3D Printing Materials Mimicking Human Tissues after Uptake of Iodinated Contrast Agents for Anthropomorphic Radiology Phantoms

Abstract

(1) Background: 3D printable materials with accurately defined iodine content enable the development and production of radiological phantoms that simulate human tissues, including lesions after contrast administration in medical imaging with X-rays. These phantoms provide accurate, stable and reproducible models with defined iodine concentrations, and 3D printing allows maximum flexibility and minimal development and production time, allowing the simulation of anatomically correct anthropomorphic replication of lesions and the production of calibration and QA standards in a typical medical research facility. (2) Methods: Standard printing resins were doped with an iodine contrast agent and printed using a consumer 3D printer, both (resins and printer) available from major online marketplaces, to produce printed specimens with iodine contents ranging from 0 to 3.0% by weight, equivalent to 0 to 3.85% elemental iodine per volume, covering the typical levels found in patients. The printed samples were scanned in a micro-CT scanner to measure the properties of the materials in the range of the iodine concentrations used. (3) Results: Both mass density and attenuation show a linear dependence on iodine concentration (R² = 1.00), allowing highly accurate, stable, and predictable results. (4) Conclusions: Standard 3D printing resins can be doped with liquids, avoiding the problem of sedimentation, resulting in perfectly homogeneous prints with accurate dopant content. Iodine contrast agents are perfectly suited to dope resins with appropriate iodine concentrations to radiologically mimic tissues after iodine uptake. In combination with computer-aided design, this can be used to produce printed objects with precisely defined iodine concentrations in the range of up to a few percent of elemental iodine, with high precision and anthropomorphic shapes. Applications include radiographic phantoms for detectability studies and calibration standards in projective X-ray imaging modalities, such as contrast-enhanced dual energy mammography (abbreviated CEDEM, CEDM, TICEM, or CESM depending on the equipment manufacturer), and 3-dimensional modalities like CT, including spectral and dual energy CT (DECT), and breast tomosynthesis.

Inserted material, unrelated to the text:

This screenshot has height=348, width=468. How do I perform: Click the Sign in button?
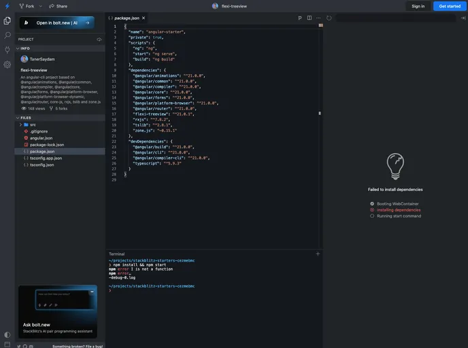tap(418, 6)
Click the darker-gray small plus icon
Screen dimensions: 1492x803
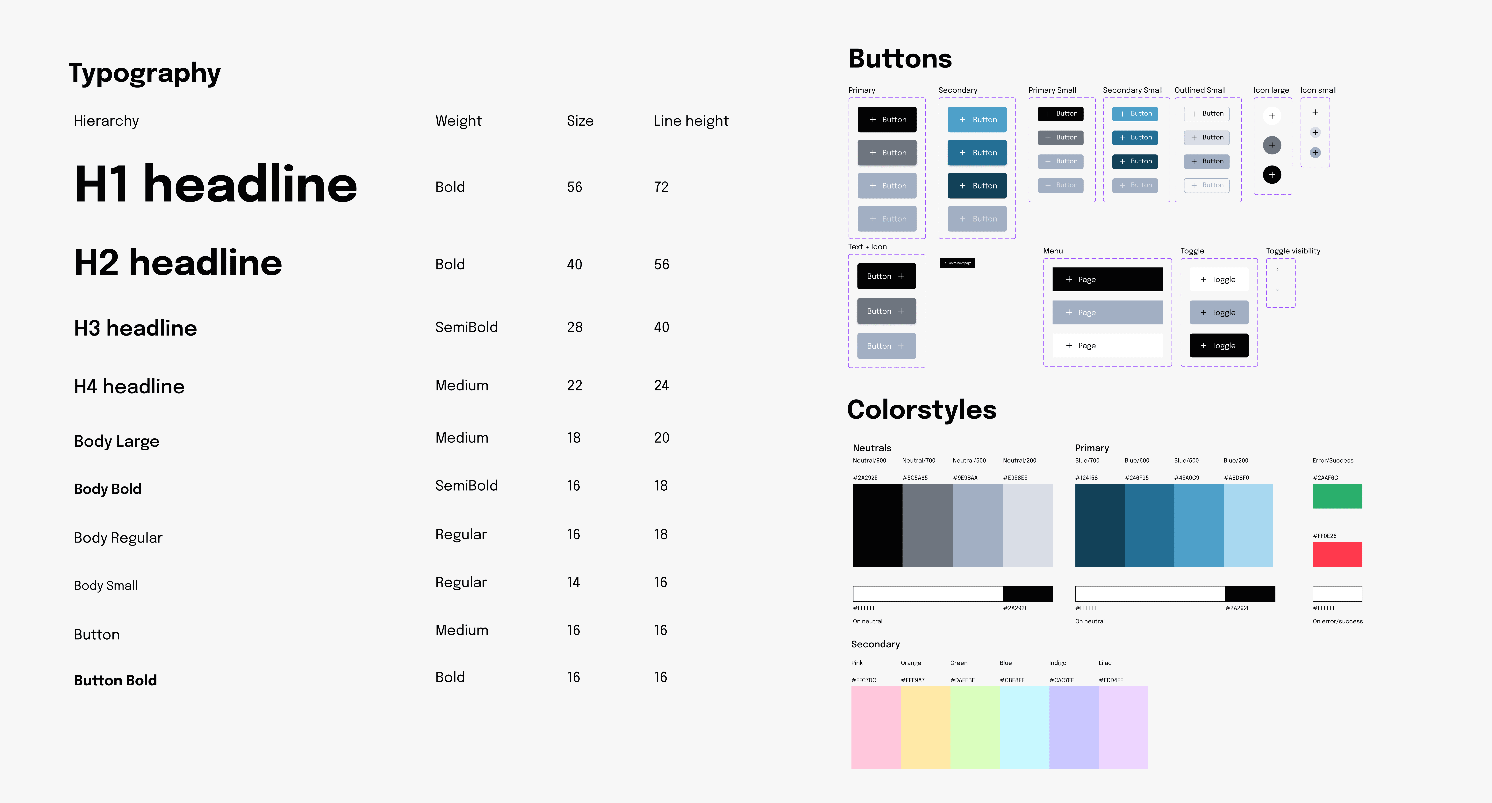1315,153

Keywords: 3D printing; additive manufacturing; anthropomorphic phantoms; computed tomography; contrast-enhanced mammography; iodine contrast; medical imaging; quality control; radiology phantoms; tissue mimicking materials.

Figure 1

(a) PLA phantom of 6 cm diameter used for scanning of printed samples. View from above and below showing individual samples, and a 2 mL syringe in center filled with deionized water. (b) Single slice of the micro-CT image volume, indicating placement of ROIs used for determination of voxel values. (c–e): Transverse, coronal, and sagittal reformat of CT volume showing samples inside phantom. (c) Transversal reformat through section showing 6 cylinders with 8 mm diameter used for determining voxel values with iodine concentrations from 0 to 2.5% iodine, and water in the center. In (d,e) the water-filled syringe is shown centrally. Note: phantom sections containing thinner rods (5 and 3 mm in diameter) seen in coronal and sagittal reformats were not used in this work.

Figure 2

(a) Mass density measured in the test cylinders as a function of the iodine content. Points shown correspond to measurements from individual cylinders; (b) conversion of iodine content per weight (% w/w) to iodine content per volume (% w/v) as used in tomographic imaging. Points shown correspond to the calculated values using linear regression from (a).

Figure 3

Voxel values of the samples printed with iodine concentrations from zero (base polymer) to 3% elemental iodine (w/w) corresponding to 3.85% w/v. Blue data point at zero iodine content corresponds to the voxel value of deionized water. 1σ error bars are smaller than symbol size. (a) Voxel value vs. iodine content by weight, and (b) vs. iodine content per volume, converted according to Figure 2b.